In the US, an organization similar to Compute Canada, the Extreme Science and Discovery Environment (XSEDE) is a National Science Foundation-funded entity that coordinates the largest digital infrastructure platform for US academic research. XSEDE undertook a similar analysis of its impact on research. Identifying the research outputs supported by XSEDE was more difficult than for Compute Canada, since the US does not have a capability like the Canadian Common CV , nevertheless XSEDE was able to identify 15,042 journal articles resulting from research supported by XSEDE resources over the period 2005-2016.
Using the same statistic calculated by Compute Canada, XSEDE arrived at an FWCI of 4.3 – meaning that, for the analyzed papers, on average they received over FOUR TIMES the number of citations that might have been expected for papers in their respective fields.

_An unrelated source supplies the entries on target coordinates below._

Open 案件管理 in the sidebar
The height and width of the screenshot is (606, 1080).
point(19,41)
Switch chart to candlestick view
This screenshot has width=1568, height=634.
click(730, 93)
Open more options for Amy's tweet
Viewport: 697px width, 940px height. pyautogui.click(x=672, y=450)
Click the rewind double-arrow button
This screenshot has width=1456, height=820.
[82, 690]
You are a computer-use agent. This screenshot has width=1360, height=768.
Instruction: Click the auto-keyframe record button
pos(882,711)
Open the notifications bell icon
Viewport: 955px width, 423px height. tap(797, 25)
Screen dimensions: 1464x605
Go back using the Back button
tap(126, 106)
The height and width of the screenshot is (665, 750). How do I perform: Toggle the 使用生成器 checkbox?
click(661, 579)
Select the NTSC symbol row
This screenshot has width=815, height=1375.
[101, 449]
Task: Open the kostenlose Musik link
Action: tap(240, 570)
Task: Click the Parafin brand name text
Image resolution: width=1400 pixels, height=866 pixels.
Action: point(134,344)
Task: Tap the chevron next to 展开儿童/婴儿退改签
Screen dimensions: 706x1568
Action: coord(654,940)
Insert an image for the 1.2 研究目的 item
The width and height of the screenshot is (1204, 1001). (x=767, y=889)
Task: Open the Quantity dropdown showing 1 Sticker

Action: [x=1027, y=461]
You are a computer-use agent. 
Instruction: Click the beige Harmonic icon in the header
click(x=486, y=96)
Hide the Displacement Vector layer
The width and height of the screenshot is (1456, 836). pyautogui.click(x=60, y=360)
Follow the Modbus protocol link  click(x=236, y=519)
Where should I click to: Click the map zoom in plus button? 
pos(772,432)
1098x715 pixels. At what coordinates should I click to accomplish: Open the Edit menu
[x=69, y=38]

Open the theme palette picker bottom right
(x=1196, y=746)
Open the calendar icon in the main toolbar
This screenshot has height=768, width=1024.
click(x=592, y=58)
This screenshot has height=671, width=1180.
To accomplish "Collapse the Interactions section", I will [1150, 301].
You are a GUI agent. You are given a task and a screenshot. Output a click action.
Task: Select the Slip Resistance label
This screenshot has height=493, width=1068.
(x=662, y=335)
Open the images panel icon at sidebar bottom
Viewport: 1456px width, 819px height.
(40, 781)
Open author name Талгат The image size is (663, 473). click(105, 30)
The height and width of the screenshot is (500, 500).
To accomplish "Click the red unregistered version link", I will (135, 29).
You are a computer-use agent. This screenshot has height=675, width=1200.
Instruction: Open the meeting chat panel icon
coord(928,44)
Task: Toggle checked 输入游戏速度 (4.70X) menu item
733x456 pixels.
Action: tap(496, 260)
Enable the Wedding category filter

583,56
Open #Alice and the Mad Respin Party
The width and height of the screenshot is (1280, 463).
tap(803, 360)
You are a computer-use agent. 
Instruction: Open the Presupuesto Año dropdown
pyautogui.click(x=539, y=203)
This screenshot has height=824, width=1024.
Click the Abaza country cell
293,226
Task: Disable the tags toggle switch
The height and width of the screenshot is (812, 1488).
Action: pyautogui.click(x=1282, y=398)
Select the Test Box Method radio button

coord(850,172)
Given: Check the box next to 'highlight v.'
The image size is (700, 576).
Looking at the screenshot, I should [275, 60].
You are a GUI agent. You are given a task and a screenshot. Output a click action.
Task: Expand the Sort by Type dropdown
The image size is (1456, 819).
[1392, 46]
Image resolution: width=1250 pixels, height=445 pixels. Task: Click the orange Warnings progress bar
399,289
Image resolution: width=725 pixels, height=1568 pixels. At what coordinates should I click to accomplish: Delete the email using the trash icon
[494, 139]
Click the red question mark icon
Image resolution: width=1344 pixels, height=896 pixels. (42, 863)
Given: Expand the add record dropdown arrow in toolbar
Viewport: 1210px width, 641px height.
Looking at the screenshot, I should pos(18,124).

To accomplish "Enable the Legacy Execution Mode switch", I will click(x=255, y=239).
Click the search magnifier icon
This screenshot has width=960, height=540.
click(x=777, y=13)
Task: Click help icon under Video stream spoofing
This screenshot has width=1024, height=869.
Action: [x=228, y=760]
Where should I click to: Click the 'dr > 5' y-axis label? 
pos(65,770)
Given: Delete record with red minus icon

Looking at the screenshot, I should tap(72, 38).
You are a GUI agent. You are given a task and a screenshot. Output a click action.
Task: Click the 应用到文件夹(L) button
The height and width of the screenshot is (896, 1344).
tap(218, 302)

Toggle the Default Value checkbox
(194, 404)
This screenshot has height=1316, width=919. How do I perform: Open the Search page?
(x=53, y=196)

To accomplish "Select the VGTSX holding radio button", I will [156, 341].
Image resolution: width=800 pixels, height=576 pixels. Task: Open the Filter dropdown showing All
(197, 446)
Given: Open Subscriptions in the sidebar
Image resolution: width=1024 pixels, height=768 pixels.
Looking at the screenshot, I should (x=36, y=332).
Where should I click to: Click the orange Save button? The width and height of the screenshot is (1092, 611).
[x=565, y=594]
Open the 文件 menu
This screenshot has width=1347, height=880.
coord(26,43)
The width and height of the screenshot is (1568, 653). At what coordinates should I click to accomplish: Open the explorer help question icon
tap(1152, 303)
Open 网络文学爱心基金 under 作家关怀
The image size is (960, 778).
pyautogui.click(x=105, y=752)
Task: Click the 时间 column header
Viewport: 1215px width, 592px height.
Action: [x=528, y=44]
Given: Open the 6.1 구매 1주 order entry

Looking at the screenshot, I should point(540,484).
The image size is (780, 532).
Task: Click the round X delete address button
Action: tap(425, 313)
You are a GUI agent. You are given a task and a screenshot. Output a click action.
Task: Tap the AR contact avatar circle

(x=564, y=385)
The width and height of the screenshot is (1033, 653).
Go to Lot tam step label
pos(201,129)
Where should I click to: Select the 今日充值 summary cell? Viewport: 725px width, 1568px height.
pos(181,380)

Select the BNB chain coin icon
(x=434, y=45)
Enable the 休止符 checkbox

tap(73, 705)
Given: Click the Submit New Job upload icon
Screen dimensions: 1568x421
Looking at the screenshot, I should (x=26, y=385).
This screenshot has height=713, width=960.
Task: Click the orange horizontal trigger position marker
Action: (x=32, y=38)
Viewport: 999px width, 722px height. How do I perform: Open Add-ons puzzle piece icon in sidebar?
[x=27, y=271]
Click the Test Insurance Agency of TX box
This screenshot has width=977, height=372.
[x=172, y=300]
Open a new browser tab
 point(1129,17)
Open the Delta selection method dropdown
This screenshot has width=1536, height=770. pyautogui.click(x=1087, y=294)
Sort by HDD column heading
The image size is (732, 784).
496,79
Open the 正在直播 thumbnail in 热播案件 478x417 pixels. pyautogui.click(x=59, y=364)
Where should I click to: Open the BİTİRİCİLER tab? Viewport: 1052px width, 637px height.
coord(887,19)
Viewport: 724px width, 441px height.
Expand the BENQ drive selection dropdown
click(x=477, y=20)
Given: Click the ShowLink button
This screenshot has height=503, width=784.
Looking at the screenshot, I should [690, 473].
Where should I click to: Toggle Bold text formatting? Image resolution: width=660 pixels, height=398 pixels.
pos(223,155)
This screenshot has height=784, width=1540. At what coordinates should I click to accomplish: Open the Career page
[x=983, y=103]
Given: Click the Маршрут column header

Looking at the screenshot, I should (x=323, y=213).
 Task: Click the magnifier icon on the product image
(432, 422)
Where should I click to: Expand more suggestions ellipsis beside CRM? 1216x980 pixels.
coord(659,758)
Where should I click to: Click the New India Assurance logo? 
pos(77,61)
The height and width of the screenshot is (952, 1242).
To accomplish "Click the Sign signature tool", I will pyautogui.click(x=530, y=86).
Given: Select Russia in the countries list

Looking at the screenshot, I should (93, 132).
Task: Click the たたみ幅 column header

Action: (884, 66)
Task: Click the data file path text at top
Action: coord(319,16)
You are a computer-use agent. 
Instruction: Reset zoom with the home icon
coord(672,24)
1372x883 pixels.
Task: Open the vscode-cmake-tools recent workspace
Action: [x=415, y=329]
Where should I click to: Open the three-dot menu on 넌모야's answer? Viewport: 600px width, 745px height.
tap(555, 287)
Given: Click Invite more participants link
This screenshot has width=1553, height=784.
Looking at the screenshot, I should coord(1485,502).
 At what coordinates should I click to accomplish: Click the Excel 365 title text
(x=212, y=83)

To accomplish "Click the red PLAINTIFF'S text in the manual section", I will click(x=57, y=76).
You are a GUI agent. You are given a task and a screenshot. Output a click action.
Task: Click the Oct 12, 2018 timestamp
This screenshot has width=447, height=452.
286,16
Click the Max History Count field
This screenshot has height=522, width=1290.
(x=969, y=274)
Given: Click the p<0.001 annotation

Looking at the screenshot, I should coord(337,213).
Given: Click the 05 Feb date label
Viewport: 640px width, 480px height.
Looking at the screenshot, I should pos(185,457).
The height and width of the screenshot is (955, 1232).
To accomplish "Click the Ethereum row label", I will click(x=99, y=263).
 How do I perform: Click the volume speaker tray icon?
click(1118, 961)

Also, similar to Compute Canada, the range of FWCIs calculated for different fields of research suggests that:
- Adopting DI techniques in research areas that HAVE NOT traditionally used these techniques is linked to very significant increases in impact, so digital infrastructure can apparently be used to significantly increase research excellence.
- Using DI techniques in those areas that HAVE broadly
adopted such techniques has become essential to remaining competitive in these
fields.

Comparing the two analyses, I suspect the Canadian study overreported the number of research contributions that were enabled by Compute Canada. Conversely, I was surprised by how few articles were available for analysis by XSEDE – considering their user base is probably 10x that of Compute Canada’s, and the time period used (2005-2016) was much longer than was used by Compute Canada (2011-2016). I suspect that the actual number of journal articles that were enabled by XSEDE could be much higher, so the 15,000 articles that were analysed could have represented an unusually impactful subset of the total research output. Nevertheless, both analyses quantify the significant impact that digital infrastructure has on research excellence.